§ WORK TO BE COMPLETED
Revise the Java lambda text, giving everything from "Of course, if" down to "it is assigned." with "self-referencing function" in place of "recursive function".

§ EXTRACT

((

To illustrate, the following program prints "Hello, world!"
twice to
the console:
public class Hello {
Runnable r1 = () -> { System.out.println(this); }
Runnable r2 = () -> { System.out.println(toString()); }
public String toString() { return "Hello, world!"; }
public static void main(String... args) {
new Hello().r1.run();
new Hello().r2.run();
}
}
The equivalent using anonymous inner classes would instead, perhaps to
the programmer's surprise, print something like Hello$1@5b89a773
and
Hello$2@537a7706
.
Of course, if this
inside a lambda expression refers to the enclosing
class, it cannot also be used to refer to the function value described
by the lambda expression. It is not usually necessary to do so, but on
some occasions—say, when defining a recursive function—it is
important.
Fortunately, by simply refining the "initialized-before-use" analysis that determines when variables can be referenced, the compiler can permit a lambda expression to mention the variable to which it is assigned.
final Runnable r = () -> {
// This reference to 'r' is legal:
if (!allDone) { workQueue.add(r); }
else { displayResults(); }
};
// For contrast:
// final Object[] objs =
// This reference to 'objs' is illegal (it's uninitialized):
// { "x", 23, objs };
When a lambda expression appears in any other context, such as a return
expression, there is no way for it to refer to itself. The proper
approach in such cases is to name the object with a variable declaration
and replace the original expression with a variable reference.
Consistent with the lexical-scoping approach, and following the pattern
set by other local parameterized constructs like for
loops and catch
clauses, the parameters of a lambda expression must not shadow any local
variables in the enclosing context.
The compiler check for references to local variables of enclosing
contexts in inner classes (captured variables) is quite restrictive in
Java SE 7: an error occurs if the captured variable is not declared
final
. We can relax this restriction—for both lambda
expressions and inner classes—by also allowing the capture of
effectively final local variables.
Informally, a local variable is effectively final if its initial value
is never changed—in other words, declaring it final
would not cause
a compilation failure.
Callable<String> helloCallable(String name) {
String hello = "Hello";
return () -> (hello + ", " + name);
}
References to this
—including implicit references through
unqualified field references or method invocations—are,
essentially, references to a final
local variable. Lambda bodies that
contain such references capture the appropriate instance of this
. In
other cases, no reference to this
is retained by the object.
This has a beneficial implication for memory management: while inner class instances always hold a strong reference to their enclosing instance, lambdas that do not capture members from the enclosing instance do not hold a reference to it. This characteristic of inner class instances can often be a source of memory leaks (the so-called lapsed listener problem).
It is our intent to prohibit capture of mutable local variables. The reason is that idioms like this:
int sum = 0;
list.forEach(e -> { sum += e.size(); });
are fundamentally serial; it is quite difficult to write lambda bodies like this that do not have race conditions. Unless we are willing to enforce—preferably at compile time—that such a function cannot escape its capturing thread, this feature may well cause more trouble than it solves.

))

Extracted data entries
((

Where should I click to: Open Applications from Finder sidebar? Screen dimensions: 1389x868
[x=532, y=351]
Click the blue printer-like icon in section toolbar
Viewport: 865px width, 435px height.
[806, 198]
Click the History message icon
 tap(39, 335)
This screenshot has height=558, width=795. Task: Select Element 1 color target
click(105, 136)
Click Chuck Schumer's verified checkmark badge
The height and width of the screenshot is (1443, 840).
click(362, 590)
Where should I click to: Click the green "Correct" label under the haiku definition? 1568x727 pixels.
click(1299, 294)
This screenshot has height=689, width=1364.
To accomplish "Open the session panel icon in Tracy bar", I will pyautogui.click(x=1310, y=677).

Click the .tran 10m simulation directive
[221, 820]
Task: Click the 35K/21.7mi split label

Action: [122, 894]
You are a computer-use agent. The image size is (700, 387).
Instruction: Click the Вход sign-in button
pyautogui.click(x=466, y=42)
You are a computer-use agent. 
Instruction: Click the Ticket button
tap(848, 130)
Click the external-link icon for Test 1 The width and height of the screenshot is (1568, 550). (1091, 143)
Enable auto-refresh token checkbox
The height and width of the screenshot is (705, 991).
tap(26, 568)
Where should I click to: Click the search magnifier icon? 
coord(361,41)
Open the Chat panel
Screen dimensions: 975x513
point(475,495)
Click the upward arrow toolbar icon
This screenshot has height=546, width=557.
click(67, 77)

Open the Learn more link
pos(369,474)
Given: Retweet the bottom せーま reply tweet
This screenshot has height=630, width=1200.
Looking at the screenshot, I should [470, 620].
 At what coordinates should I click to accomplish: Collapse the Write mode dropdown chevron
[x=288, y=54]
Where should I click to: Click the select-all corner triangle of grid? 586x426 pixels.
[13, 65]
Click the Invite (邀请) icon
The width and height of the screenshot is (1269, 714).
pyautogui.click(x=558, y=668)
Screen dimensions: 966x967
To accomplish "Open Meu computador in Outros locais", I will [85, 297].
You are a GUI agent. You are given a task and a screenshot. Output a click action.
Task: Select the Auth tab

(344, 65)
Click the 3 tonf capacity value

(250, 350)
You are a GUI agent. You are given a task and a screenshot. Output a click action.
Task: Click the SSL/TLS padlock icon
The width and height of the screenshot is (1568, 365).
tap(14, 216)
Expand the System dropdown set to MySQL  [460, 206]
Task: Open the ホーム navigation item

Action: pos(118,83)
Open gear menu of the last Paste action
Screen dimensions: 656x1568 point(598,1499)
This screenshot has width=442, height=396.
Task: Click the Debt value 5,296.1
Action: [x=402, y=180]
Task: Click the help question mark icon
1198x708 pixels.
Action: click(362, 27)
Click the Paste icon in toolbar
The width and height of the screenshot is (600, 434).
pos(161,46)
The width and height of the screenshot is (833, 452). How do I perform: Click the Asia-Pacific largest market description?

))

§ FINISHED TASK
Of course, if this
inside a lambda expression refers to the enclosing
class, it cannot also be used to refer to the function value described
by the lambda expression. It is not usually necessary to do so, but on
some occasions—say, when defining a self-referencing function—it is
important.
Fortunately, by simply refining the "initialized-before-use" analysis that determines when variables can be referenced, the compiler can permit a lambda expression to mention the variable to which it is assigned.